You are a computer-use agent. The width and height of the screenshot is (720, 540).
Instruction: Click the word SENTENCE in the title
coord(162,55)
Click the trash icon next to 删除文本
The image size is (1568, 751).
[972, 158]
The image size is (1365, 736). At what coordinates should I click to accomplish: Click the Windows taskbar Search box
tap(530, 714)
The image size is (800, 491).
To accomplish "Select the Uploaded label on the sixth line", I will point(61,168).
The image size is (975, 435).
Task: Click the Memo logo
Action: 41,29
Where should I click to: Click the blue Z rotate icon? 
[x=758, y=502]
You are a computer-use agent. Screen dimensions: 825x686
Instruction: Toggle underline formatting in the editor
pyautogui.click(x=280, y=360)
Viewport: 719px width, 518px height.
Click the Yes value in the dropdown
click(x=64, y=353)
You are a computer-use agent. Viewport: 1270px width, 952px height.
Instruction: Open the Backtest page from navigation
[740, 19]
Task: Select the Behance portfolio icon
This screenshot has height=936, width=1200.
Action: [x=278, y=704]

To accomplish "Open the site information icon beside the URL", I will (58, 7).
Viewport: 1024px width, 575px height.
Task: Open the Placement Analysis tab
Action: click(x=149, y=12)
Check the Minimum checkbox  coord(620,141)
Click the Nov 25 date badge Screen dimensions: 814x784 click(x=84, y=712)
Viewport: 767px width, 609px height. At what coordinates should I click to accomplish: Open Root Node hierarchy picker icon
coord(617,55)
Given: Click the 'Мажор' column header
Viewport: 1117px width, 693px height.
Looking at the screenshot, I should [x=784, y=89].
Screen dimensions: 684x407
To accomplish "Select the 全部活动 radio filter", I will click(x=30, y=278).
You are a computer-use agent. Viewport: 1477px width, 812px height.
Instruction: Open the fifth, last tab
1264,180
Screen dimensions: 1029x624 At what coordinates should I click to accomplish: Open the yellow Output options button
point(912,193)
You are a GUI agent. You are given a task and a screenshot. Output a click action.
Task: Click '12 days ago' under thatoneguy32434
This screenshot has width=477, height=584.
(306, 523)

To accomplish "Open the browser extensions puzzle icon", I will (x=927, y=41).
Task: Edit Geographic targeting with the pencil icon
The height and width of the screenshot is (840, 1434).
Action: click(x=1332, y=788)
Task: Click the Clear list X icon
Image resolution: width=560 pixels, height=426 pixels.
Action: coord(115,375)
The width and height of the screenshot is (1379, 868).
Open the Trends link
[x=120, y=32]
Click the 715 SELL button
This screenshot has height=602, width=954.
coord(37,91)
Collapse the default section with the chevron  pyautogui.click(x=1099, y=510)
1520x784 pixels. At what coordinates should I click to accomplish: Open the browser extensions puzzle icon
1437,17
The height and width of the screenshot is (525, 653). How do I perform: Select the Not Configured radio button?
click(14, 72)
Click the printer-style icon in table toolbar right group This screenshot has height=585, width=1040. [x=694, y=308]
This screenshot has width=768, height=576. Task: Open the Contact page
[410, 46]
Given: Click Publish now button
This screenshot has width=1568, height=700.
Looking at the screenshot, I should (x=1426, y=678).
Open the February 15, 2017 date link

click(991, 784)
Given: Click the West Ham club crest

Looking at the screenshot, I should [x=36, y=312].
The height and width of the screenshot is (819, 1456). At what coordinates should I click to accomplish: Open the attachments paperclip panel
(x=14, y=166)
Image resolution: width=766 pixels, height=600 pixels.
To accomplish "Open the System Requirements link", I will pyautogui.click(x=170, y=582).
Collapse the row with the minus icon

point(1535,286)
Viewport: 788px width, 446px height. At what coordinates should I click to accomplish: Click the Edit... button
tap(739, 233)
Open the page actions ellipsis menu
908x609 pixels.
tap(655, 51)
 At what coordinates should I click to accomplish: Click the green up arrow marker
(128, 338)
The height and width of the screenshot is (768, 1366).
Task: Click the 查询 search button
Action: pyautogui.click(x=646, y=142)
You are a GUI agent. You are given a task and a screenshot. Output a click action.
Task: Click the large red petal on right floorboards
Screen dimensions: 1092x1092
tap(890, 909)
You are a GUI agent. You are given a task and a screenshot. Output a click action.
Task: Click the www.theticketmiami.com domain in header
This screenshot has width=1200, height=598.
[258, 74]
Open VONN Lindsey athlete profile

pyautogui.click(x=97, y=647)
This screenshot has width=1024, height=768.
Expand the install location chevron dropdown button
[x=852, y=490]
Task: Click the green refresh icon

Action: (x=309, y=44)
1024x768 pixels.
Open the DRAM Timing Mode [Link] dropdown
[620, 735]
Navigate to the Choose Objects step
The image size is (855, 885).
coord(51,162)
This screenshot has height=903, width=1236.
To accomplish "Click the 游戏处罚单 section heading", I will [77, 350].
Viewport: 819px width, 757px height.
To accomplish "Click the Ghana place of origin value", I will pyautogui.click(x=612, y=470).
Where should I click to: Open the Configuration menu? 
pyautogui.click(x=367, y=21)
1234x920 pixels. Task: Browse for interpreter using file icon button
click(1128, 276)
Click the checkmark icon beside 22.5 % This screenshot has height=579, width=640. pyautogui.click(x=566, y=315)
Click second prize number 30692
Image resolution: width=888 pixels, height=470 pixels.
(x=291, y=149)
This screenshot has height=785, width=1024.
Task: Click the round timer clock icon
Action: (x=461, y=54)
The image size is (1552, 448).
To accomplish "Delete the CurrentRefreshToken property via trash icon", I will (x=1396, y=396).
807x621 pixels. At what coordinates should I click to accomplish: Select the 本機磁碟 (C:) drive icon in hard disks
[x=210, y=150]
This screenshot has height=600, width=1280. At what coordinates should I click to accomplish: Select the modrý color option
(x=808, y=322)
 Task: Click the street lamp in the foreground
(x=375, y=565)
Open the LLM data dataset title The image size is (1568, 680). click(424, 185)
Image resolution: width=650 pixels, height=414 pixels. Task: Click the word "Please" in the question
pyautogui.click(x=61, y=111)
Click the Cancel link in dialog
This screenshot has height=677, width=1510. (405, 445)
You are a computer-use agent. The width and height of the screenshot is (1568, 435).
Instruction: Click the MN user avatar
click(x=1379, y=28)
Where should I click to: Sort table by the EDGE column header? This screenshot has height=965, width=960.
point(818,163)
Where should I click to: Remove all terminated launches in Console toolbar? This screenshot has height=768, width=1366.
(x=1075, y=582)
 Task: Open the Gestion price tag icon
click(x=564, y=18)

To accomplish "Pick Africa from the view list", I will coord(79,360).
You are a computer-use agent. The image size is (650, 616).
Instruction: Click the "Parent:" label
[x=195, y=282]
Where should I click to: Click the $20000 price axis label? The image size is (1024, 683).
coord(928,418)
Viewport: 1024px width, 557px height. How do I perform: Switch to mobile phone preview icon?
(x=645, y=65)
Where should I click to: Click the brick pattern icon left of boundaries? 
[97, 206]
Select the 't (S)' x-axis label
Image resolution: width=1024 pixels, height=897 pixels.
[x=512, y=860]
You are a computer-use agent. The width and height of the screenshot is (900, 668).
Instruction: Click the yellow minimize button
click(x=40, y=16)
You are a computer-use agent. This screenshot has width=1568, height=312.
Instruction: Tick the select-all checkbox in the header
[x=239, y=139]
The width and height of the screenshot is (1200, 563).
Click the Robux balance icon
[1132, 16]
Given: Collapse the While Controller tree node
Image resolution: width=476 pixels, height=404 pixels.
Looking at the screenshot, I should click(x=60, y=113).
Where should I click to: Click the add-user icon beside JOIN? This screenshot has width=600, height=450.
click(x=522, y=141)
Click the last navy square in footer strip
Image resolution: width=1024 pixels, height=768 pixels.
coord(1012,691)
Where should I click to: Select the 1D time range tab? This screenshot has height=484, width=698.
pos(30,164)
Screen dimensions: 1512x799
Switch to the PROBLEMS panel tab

══════════════════════════════

WORK ORDER - Hand back the material above in full, exactly as written.

EXERCISE SOLUTION -
You are a computer-use agent. The width and height of the screenshot is (720, 540).
Instruction: Click the word SENTENCE in the title
coord(162,55)
Click the trash icon next to 删除文本
The image size is (1568, 751).
[972, 158]
The image size is (1365, 736). At what coordinates should I click to accomplish: Click the Windows taskbar Search box
tap(530, 714)
The image size is (800, 491).
To accomplish "Select the Uploaded label on the sixth line", I will point(61,168).
The image size is (975, 435).
Task: Click the Memo logo
Action: 41,29
Where should I click to: Click the blue Z rotate icon? 
[x=758, y=502]
You are a computer-use agent. Screen dimensions: 825x686
Instruction: Toggle underline formatting in the editor
pyautogui.click(x=280, y=360)
Viewport: 719px width, 518px height.
Click the Yes value in the dropdown
click(x=64, y=353)
You are a computer-use agent. Viewport: 1270px width, 952px height.
Instruction: Open the Backtest page from navigation
[740, 19]
Task: Select the Behance portfolio icon
This screenshot has height=936, width=1200.
Action: [x=278, y=704]

To accomplish "Open the site information icon beside the URL", I will (58, 7).
Viewport: 1024px width, 575px height.
Task: Open the Placement Analysis tab
Action: click(x=149, y=12)
Check the Minimum checkbox  coord(620,141)
Click the Nov 25 date badge Screen dimensions: 814x784 click(x=84, y=712)
Viewport: 767px width, 609px height. At what coordinates should I click to accomplish: Open Root Node hierarchy picker icon
coord(617,55)
Given: Click the 'Мажор' column header
Viewport: 1117px width, 693px height.
Looking at the screenshot, I should [x=784, y=89].
Screen dimensions: 684x407
To accomplish "Select the 全部活动 radio filter", I will click(x=30, y=278).
You are a computer-use agent. Viewport: 1477px width, 812px height.
Instruction: Open the fifth, last tab
1264,180
Screen dimensions: 1029x624 At what coordinates should I click to accomplish: Open the yellow Output options button
point(912,193)
You are a GUI agent. You are given a task and a screenshot. Output a click action.
Task: Click '12 days ago' under thatoneguy32434
This screenshot has width=477, height=584.
(306, 523)

To accomplish "Open the browser extensions puzzle icon", I will (x=927, y=41).
Task: Edit Geographic targeting with the pencil icon
The height and width of the screenshot is (840, 1434).
Action: click(x=1332, y=788)
Task: Click the Clear list X icon
Image resolution: width=560 pixels, height=426 pixels.
Action: coord(115,375)
The width and height of the screenshot is (1379, 868).
Open the Trends link
[x=120, y=32]
Click the 715 SELL button
This screenshot has height=602, width=954.
coord(37,91)
Collapse the default section with the chevron  pyautogui.click(x=1099, y=510)
1520x784 pixels. At what coordinates should I click to accomplish: Open the browser extensions puzzle icon
1437,17
The height and width of the screenshot is (525, 653). How do I perform: Select the Not Configured radio button?
click(14, 72)
Click the printer-style icon in table toolbar right group This screenshot has height=585, width=1040. [x=694, y=308]
This screenshot has width=768, height=576. Task: Open the Contact page
[410, 46]
Given: Click Publish now button
This screenshot has width=1568, height=700.
Looking at the screenshot, I should (x=1426, y=678).
Open the February 15, 2017 date link

click(991, 784)
Given: Click the West Ham club crest

Looking at the screenshot, I should [x=36, y=312].
The height and width of the screenshot is (819, 1456). At what coordinates should I click to accomplish: Open the attachments paperclip panel
(x=14, y=166)
Image resolution: width=766 pixels, height=600 pixels.
To accomplish "Open the System Requirements link", I will pyautogui.click(x=170, y=582).
Collapse the row with the minus icon

point(1535,286)
Viewport: 788px width, 446px height. At what coordinates should I click to accomplish: Click the Edit... button
tap(739, 233)
Open the page actions ellipsis menu
908x609 pixels.
tap(655, 51)
 At what coordinates should I click to accomplish: Click the green up arrow marker
(128, 338)
The height and width of the screenshot is (768, 1366).
Task: Click the 查询 search button
Action: pyautogui.click(x=646, y=142)
You are a GUI agent. You are given a task and a screenshot. Output a click action.
Task: Click the large red petal on right floorboards
Screen dimensions: 1092x1092
tap(890, 909)
You are a GUI agent. You are given a task and a screenshot. Output a click action.
Task: Click the www.theticketmiami.com domain in header
This screenshot has width=1200, height=598.
[258, 74]
Open VONN Lindsey athlete profile

pyautogui.click(x=97, y=647)
This screenshot has width=1024, height=768.
Expand the install location chevron dropdown button
[x=852, y=490]
Task: Click the green refresh icon

Action: (x=309, y=44)
1024x768 pixels.
Open the DRAM Timing Mode [Link] dropdown
[620, 735]
Navigate to the Choose Objects step
The image size is (855, 885).
coord(51,162)
This screenshot has height=903, width=1236.
To accomplish "Click the 游戏处罚单 section heading", I will [77, 350].
Viewport: 819px width, 757px height.
To accomplish "Click the Ghana place of origin value", I will pyautogui.click(x=612, y=470).
Where should I click to: Open the Configuration menu? 
pyautogui.click(x=367, y=21)
1234x920 pixels. Task: Browse for interpreter using file icon button
click(1128, 276)
Click the checkmark icon beside 22.5 % This screenshot has height=579, width=640. pyautogui.click(x=566, y=315)
Click second prize number 30692
Image resolution: width=888 pixels, height=470 pixels.
(x=291, y=149)
This screenshot has height=785, width=1024.
Task: Click the round timer clock icon
Action: (x=461, y=54)
The image size is (1552, 448).
To accomplish "Delete the CurrentRefreshToken property via trash icon", I will (x=1396, y=396).
807x621 pixels. At what coordinates should I click to accomplish: Select the 本機磁碟 (C:) drive icon in hard disks
[x=210, y=150]
This screenshot has height=600, width=1280. At what coordinates should I click to accomplish: Select the modrý color option
(x=808, y=322)
 Task: Click the street lamp in the foreground
(x=375, y=565)
Open the LLM data dataset title The image size is (1568, 680). click(424, 185)
Image resolution: width=650 pixels, height=414 pixels. Task: Click the word "Please" in the question
pyautogui.click(x=61, y=111)
Click the Cancel link in dialog
This screenshot has height=677, width=1510. (405, 445)
You are a computer-use agent. The width and height of the screenshot is (1568, 435).
Instruction: Click the MN user avatar
click(x=1379, y=28)
Where should I click to: Sort table by the EDGE column header? This screenshot has height=965, width=960.
point(818,163)
Where should I click to: Remove all terminated launches in Console toolbar? This screenshot has height=768, width=1366.
(x=1075, y=582)
 Task: Open the Gestion price tag icon
click(x=564, y=18)

To accomplish "Pick Africa from the view list", I will coord(79,360).
You are a computer-use agent. The image size is (650, 616).
Instruction: Click the "Parent:" label
[x=195, y=282]
Where should I click to: Click the $20000 price axis label? The image size is (1024, 683).
coord(928,418)
Viewport: 1024px width, 557px height. How do I perform: Switch to mobile phone preview icon?
(x=645, y=65)
Where should I click to: Click the brick pattern icon left of boundaries? 
[97, 206]
Select the 't (S)' x-axis label
Image resolution: width=1024 pixels, height=897 pixels.
[x=512, y=860]
You are a computer-use agent. The width and height of the screenshot is (900, 668).
Instruction: Click the yellow minimize button
click(x=40, y=16)
You are a computer-use agent. This screenshot has width=1568, height=312.
Instruction: Tick the select-all checkbox in the header
[x=239, y=139]
The width and height of the screenshot is (1200, 563).
Click the Robux balance icon
[1132, 16]
Given: Collapse the While Controller tree node
Image resolution: width=476 pixels, height=404 pixels.
Looking at the screenshot, I should click(x=60, y=113).
Where should I click to: Click the add-user icon beside JOIN? This screenshot has width=600, height=450.
click(x=522, y=141)
Click the last navy square in footer strip
Image resolution: width=1024 pixels, height=768 pixels.
coord(1012,691)
Where should I click to: Select the 1D time range tab? This screenshot has height=484, width=698.
pos(30,164)
Screen dimensions: 1512x799
Switch to the PROBLEMS panel tab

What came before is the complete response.